Ici, nous ne voyons figurer qu'un roi ; mais nous devons supposer qu'en ressuscitant, en 1818, une cérémonie populaire tombée en désuétude, on ne l'a renouvelée qu'à demi, les jeunes filles n'ayant peut-être osé s'offrir pour représenter la reine de mai. Mais, dans le département de l'Isère, qui a mieux conservé, sous ce rapport, les usages traditionnels de la Province romaine, on voit figurer ensemble une reine et un roi, ce qui présente une image plus sensible de l'union conjugale, celle de Maïa et du maître des cieux. Dans ses Nouvelles recherches sur les patois, Champollion-Figeac, parlant des usages celtiques qui résistent à toutes les influences, aux environs de Grenoble, dit : « Parmi ces pratiques, nous ne citons que la fête du 1er mai, où l'on élit un roi et une reine, que l'on pare et élève sur un trône exposé aux regards des passants. On se rappelle à ce sujet, ajoute-t-il, le champ de mai, qui fut ensuite transformé en un champ de mars ».

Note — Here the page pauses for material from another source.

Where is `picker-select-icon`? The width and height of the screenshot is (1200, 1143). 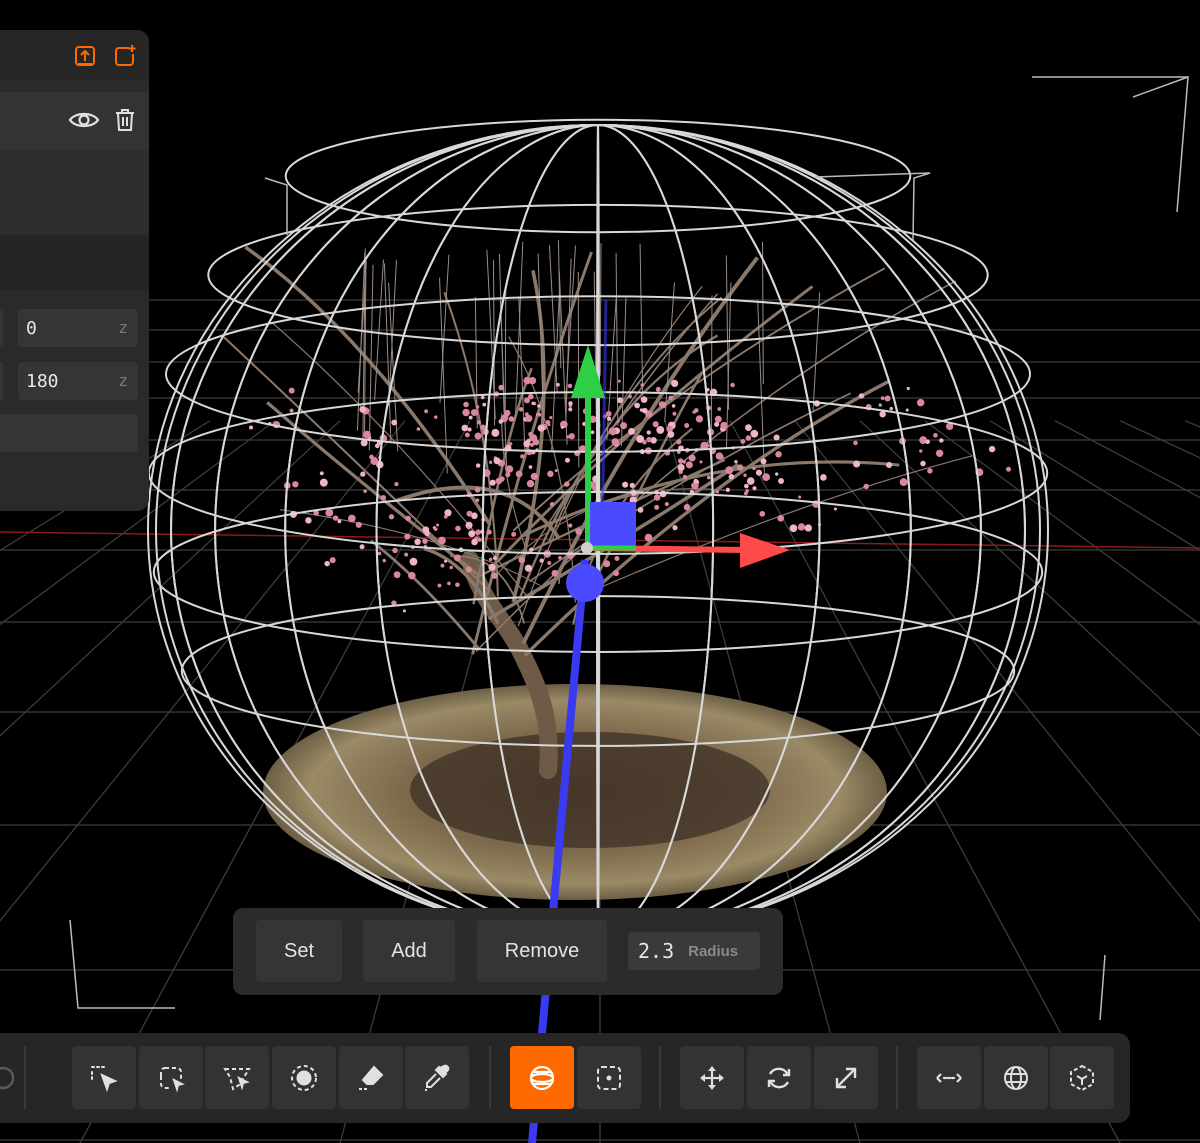
picker-select-icon is located at coordinates (104, 1078).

L'auteur de La Nouvelle Astrée, Masson de Montbéliard, qualifie cette fête de la Terre de fête du Printemps ; il a raison ; mais nous la caractériserions mieux en disant que c'est la fête de la Terre en son printemps. « Le premier jour de mai, dit-il, se célèbre encore dans le pays de Montbéliard et les contrées voisines : c'est un reste de la fête du printemps des païens, et ce sera toujours celle des bergers ». Ceci se rapporte avec la dénomination de place de Mai ou des Bouviers, à Montélimar. C'est également la fête des bergers à Domblans (Jura) où chaque maison aisée leur donne des gâteaux, des œufs, des fruits, du vin pour la célébrer. Les adultes qui ne sont plus bergers regardent aussi le premier mai comme la fête de la jeunesse. Le printemps n'est-il pas en effet la jeunesse de la Terre ?

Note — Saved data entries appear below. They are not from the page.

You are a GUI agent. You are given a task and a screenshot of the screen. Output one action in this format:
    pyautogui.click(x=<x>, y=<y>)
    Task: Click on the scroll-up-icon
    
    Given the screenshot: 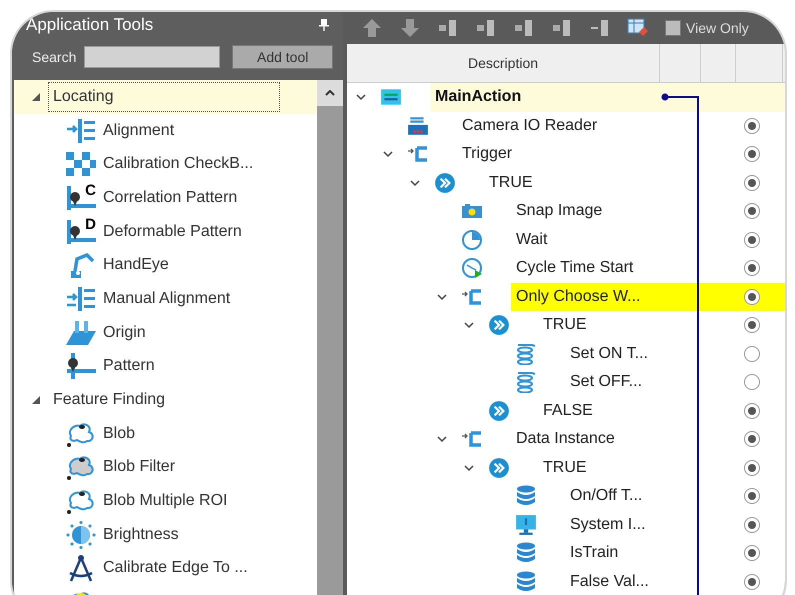 What is the action you would take?
    pyautogui.click(x=330, y=93)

Masson ajoute : « Plusieurs détails de cette fête en sont les mêmes ; comme le choix de la Belle de Mai (qu'on nomme la Mairiotte) les chants, les danses et les jeux des bergers. Cette fête se termine encore par un repas champêtre qu'ils prennent ensemble dans le pâturage, et auquel la commune contribuait jadis, en quelques endroits ».

Le nom de Mairiotte que l'on donne à la Belle de mai dans l'arrondissement de Montbéliard, nous arrête. Signifie-t-il simplement la petite mariée ou bien est-il un diminutif de maire qui, dans cette circonstance, indiquerait la reine, la supérieure, car le mot maire, en vieux langage français, a présenté ce sens ? Ou bien indiquerait-il une petite déesse Maire, avec laquelle l'épousée du mois de mai parait avoir eu, dans le temps, de la ressemblance ?

L'usage de planter le mai est universel, et n'appartient pas plus à telle province qu'à telle autre. On plante un arbre fleuri ou un arbre surmonté d'une couronne de fleurs à la fenêtre des jeunes filles qui sont aimées et qui méritent un pareil témoignage d'estime. Mais, dans la chaîne du Jura, on eut coutume d'apporter un arbre feuillé devant la demeure d'un maire nouvellement élu, par extension de la coutume plus ancienne qui se pratiquait à l'élection des maires au champ de mai, laquelle avait lieu le premier jour de l'année celtique. Des chartes mentionnent ces élections de maïeurs et d'échevins au mois de mai. Les assemblées électorales se tenaient au sein des forêts druidiques ; on y choisissait les magistrats et les Valentines : le maire pour régir les affaires communes dans le cours de l'année ; la Valentine, jeune fille à marier, pour présider avec son Valentin aux fêtes de la jeunesse. On leur rapportait deux arbres de la forêt pour en décorer leur séjour, et manifester par cette enseigne le double choix de la population.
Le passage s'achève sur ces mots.